Given entries below:

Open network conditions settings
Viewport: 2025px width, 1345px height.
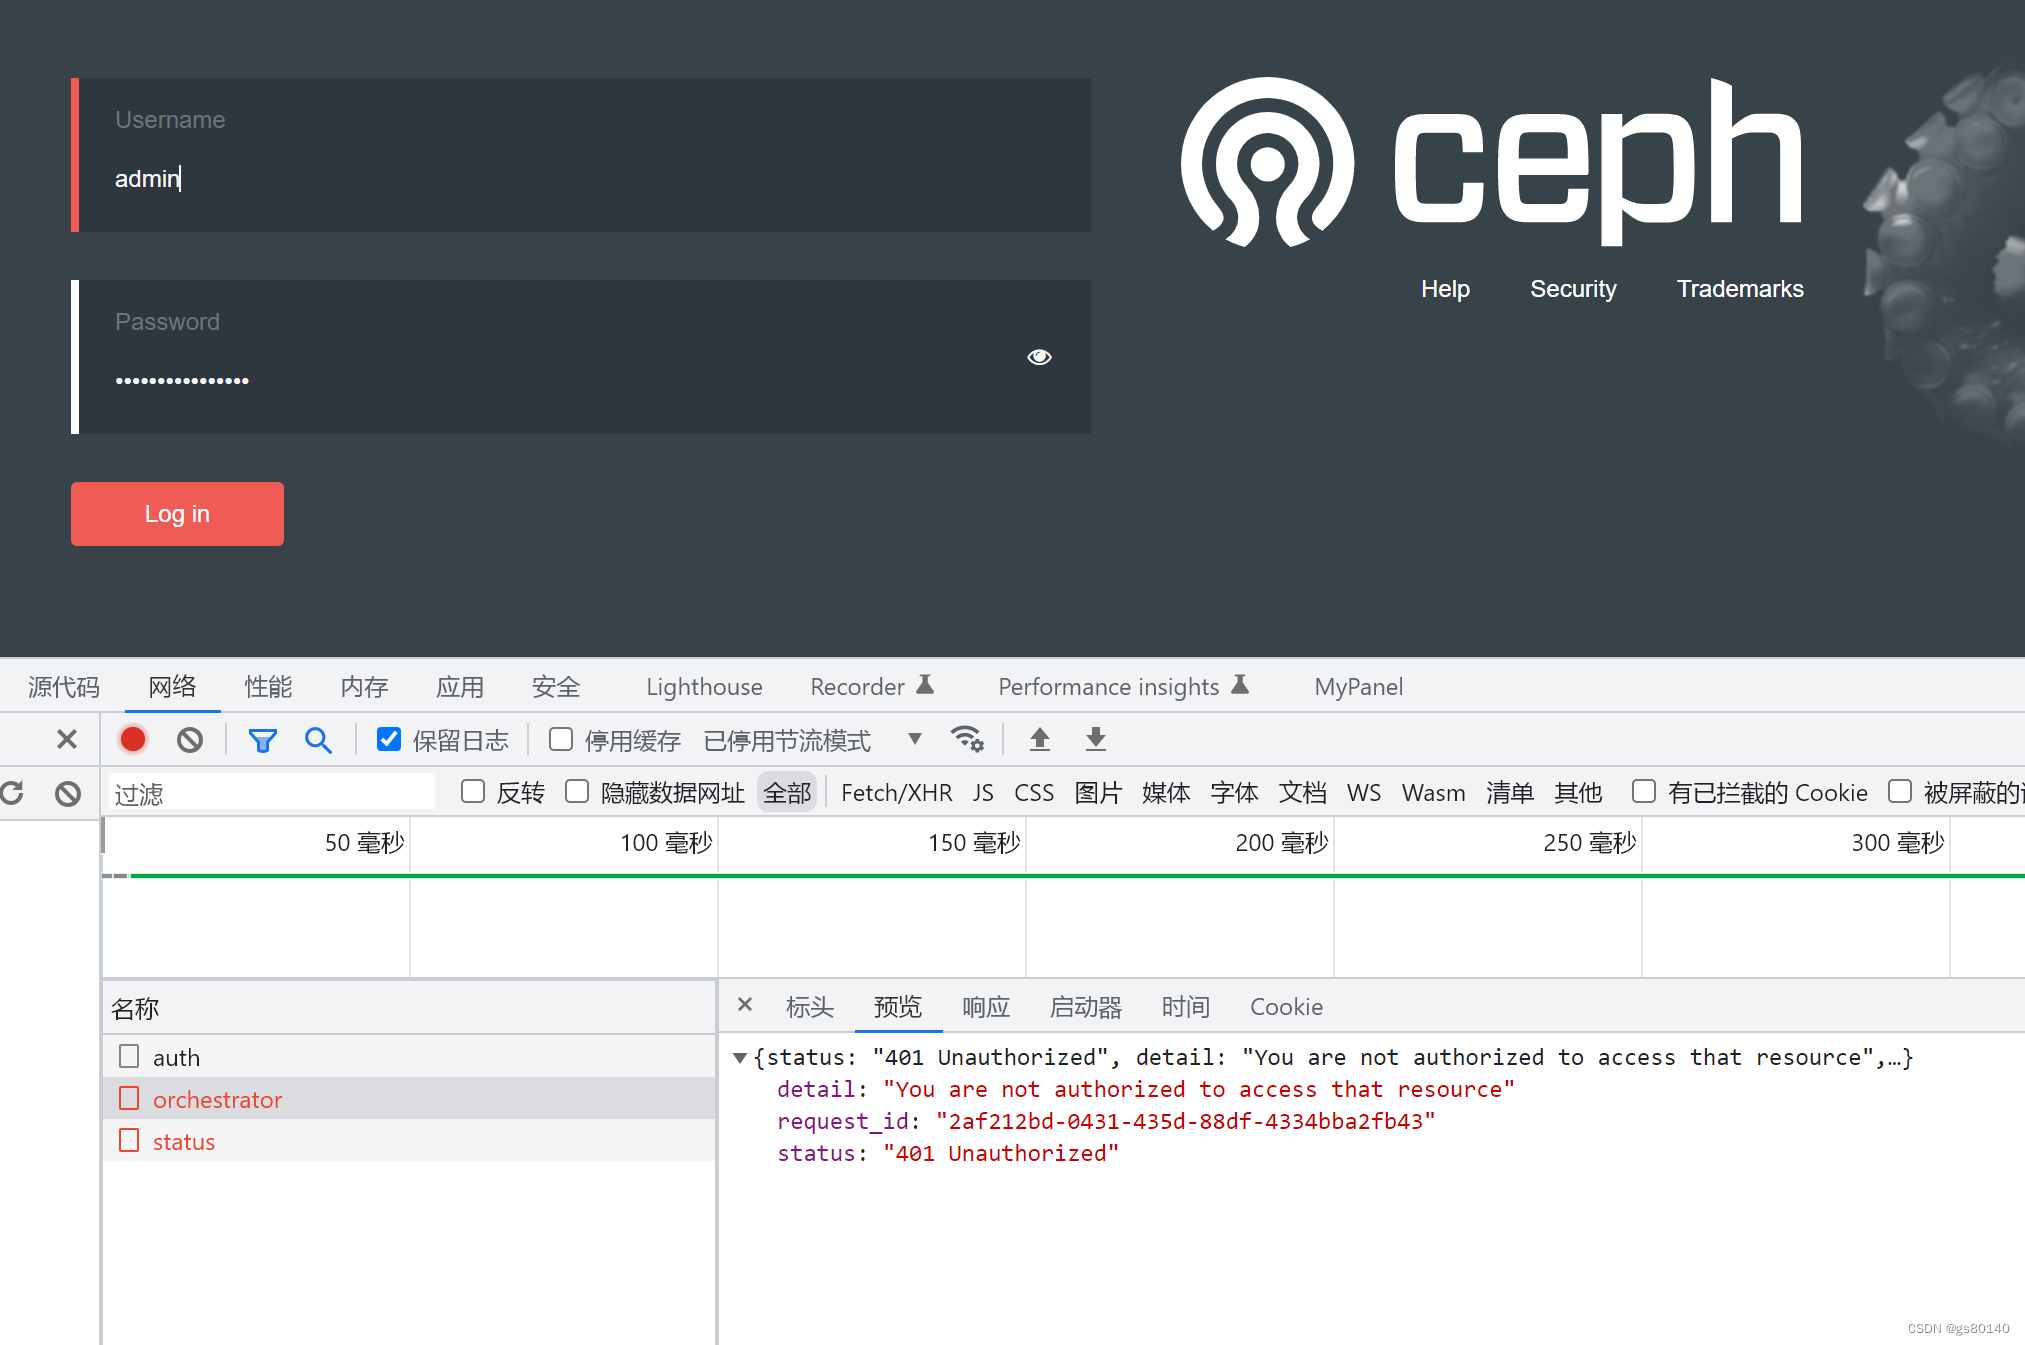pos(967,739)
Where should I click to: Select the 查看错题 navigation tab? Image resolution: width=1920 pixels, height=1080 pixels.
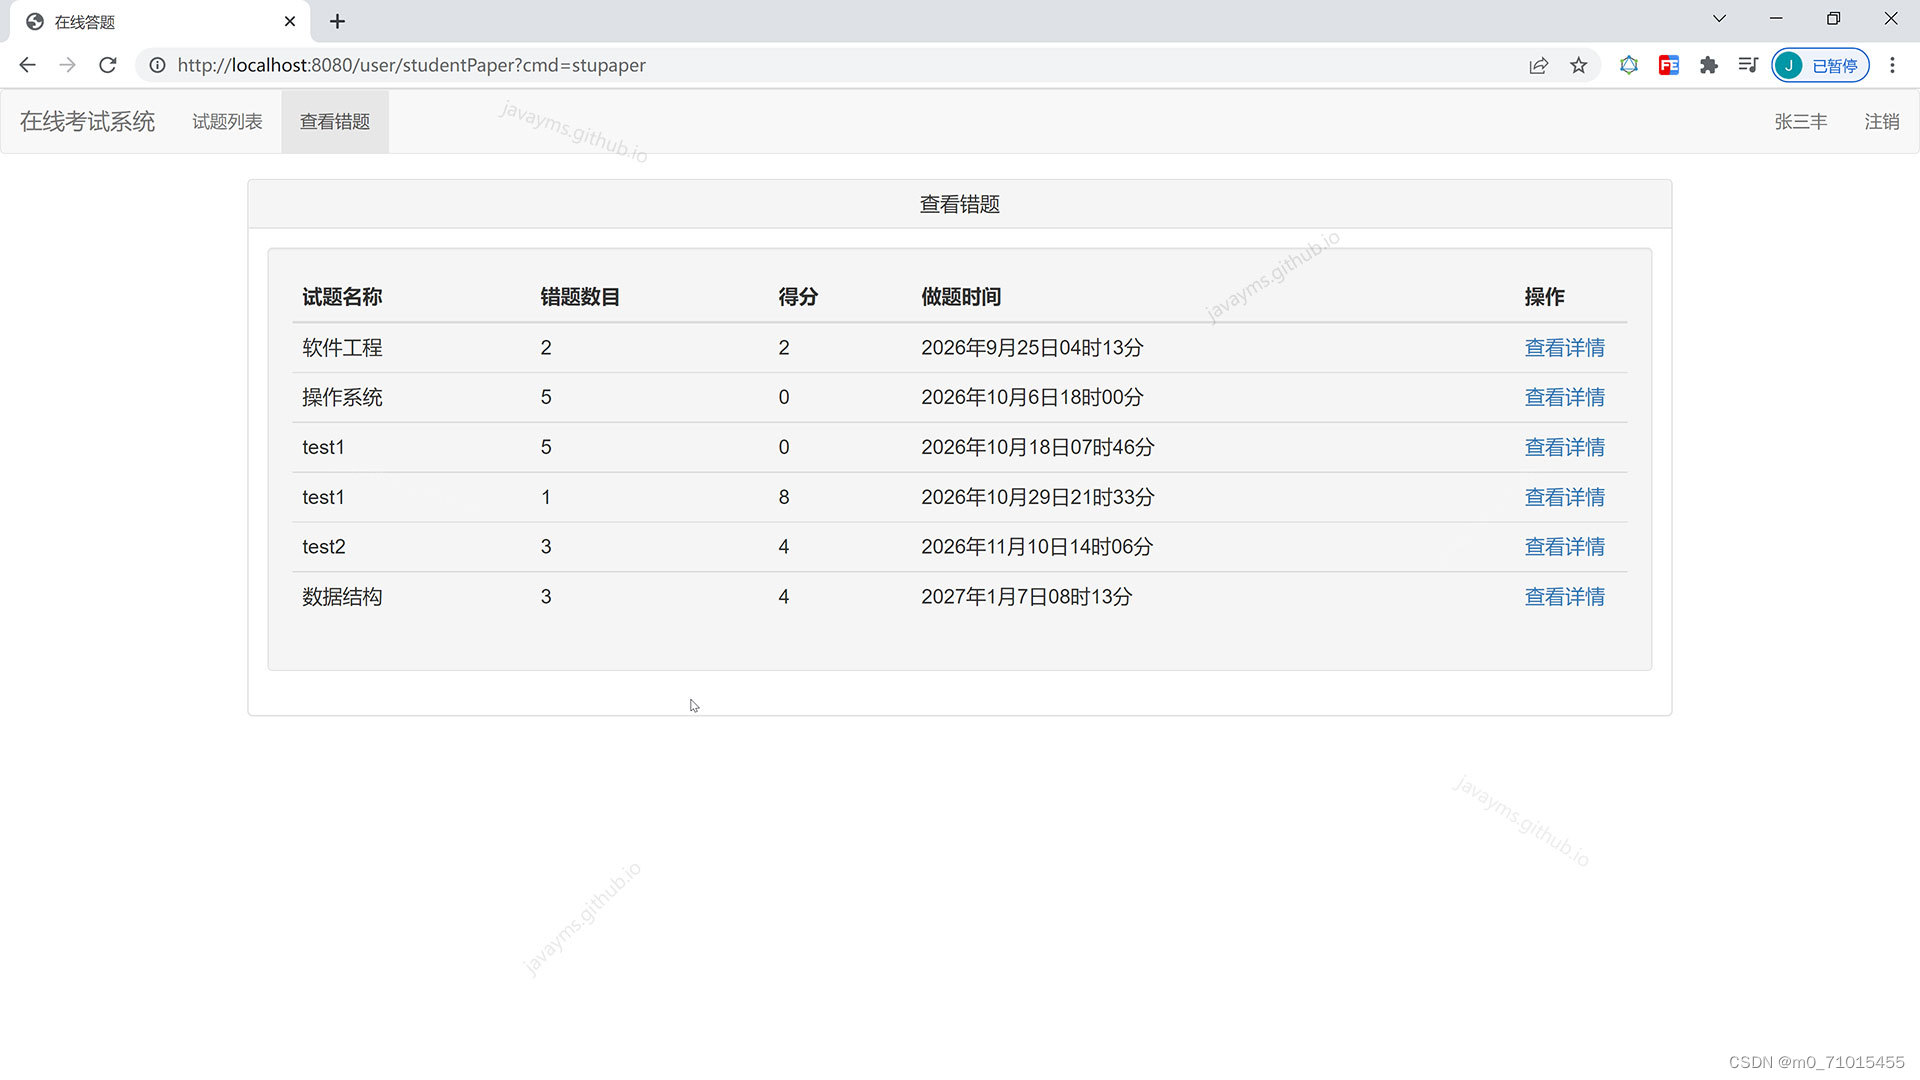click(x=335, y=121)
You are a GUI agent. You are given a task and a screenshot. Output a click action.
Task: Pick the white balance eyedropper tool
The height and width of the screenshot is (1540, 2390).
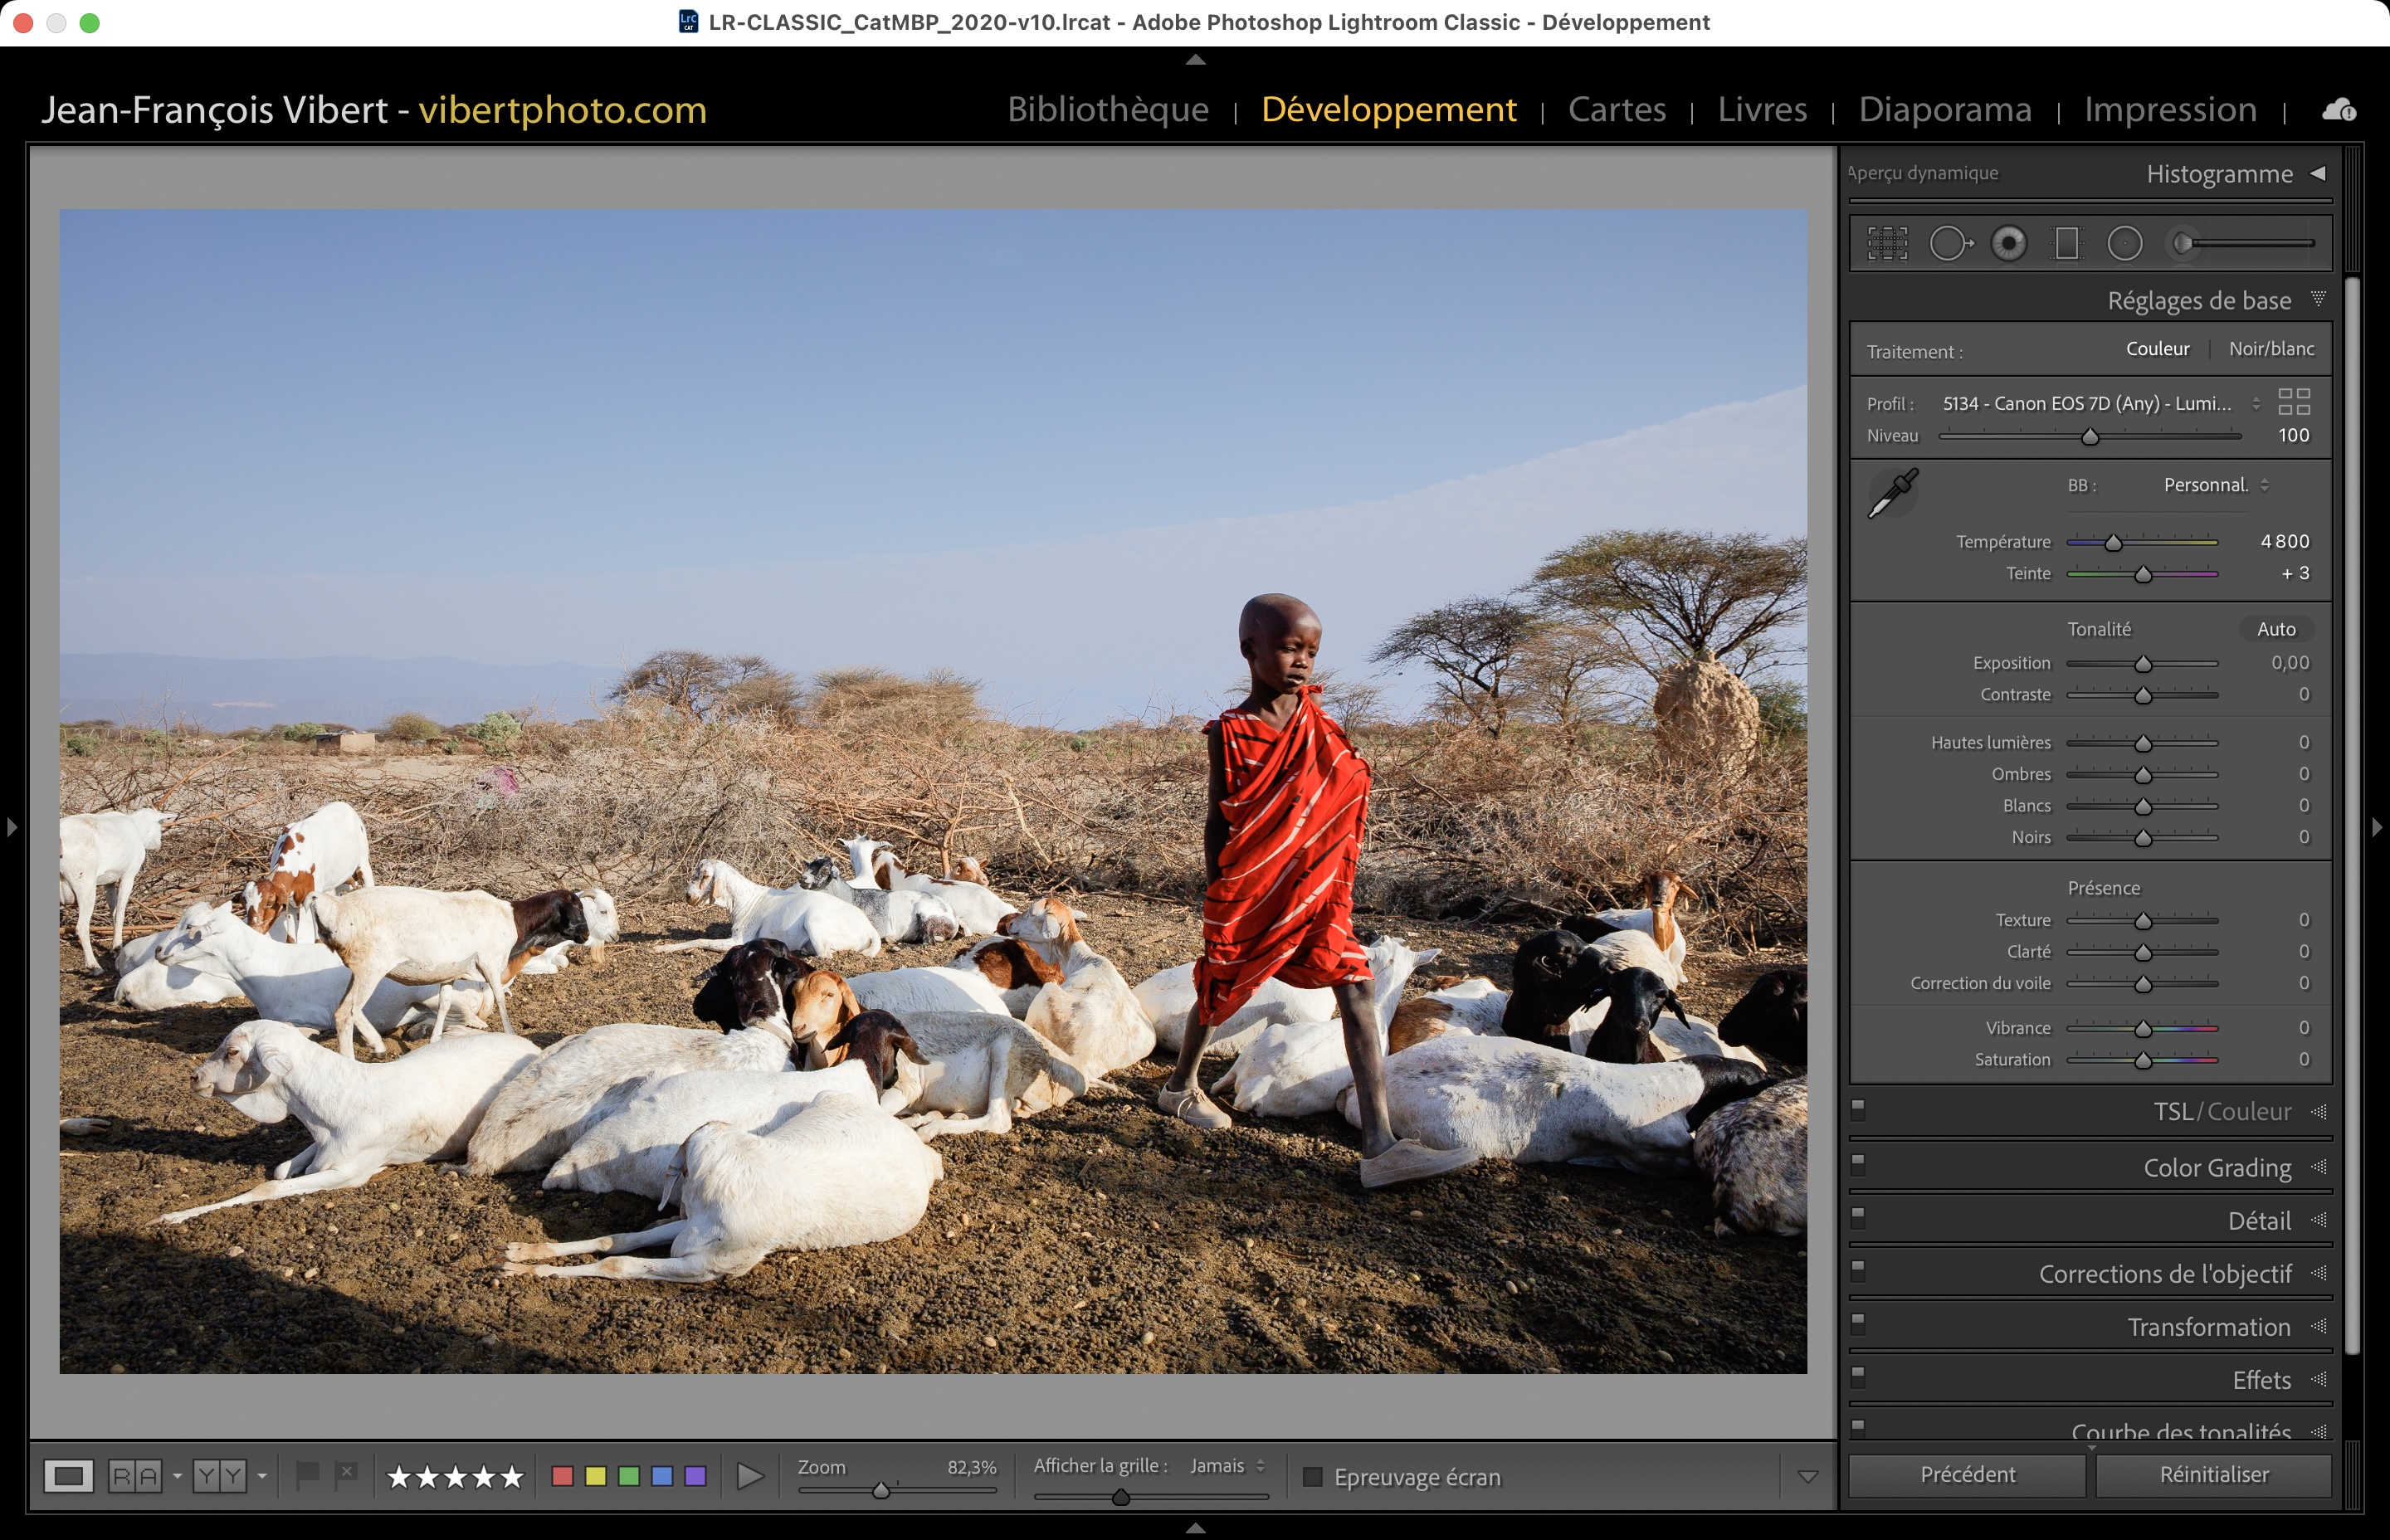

End of Given entries.

■ What is being asked ■
Every record must be transcribed faithfully, with no picture carried over.

■ Result of this exercise ■
Open network conditions settings
Viewport: 2025px width, 1345px height.
pos(967,739)
Where should I click to: Select the 查看错题 navigation tab? Image resolution: width=1920 pixels, height=1080 pixels.
click(x=335, y=121)
You are a GUI agent. You are given a task and a screenshot. Output a click action.
Task: Pick the white balance eyedropper tool
The height and width of the screenshot is (1540, 2390).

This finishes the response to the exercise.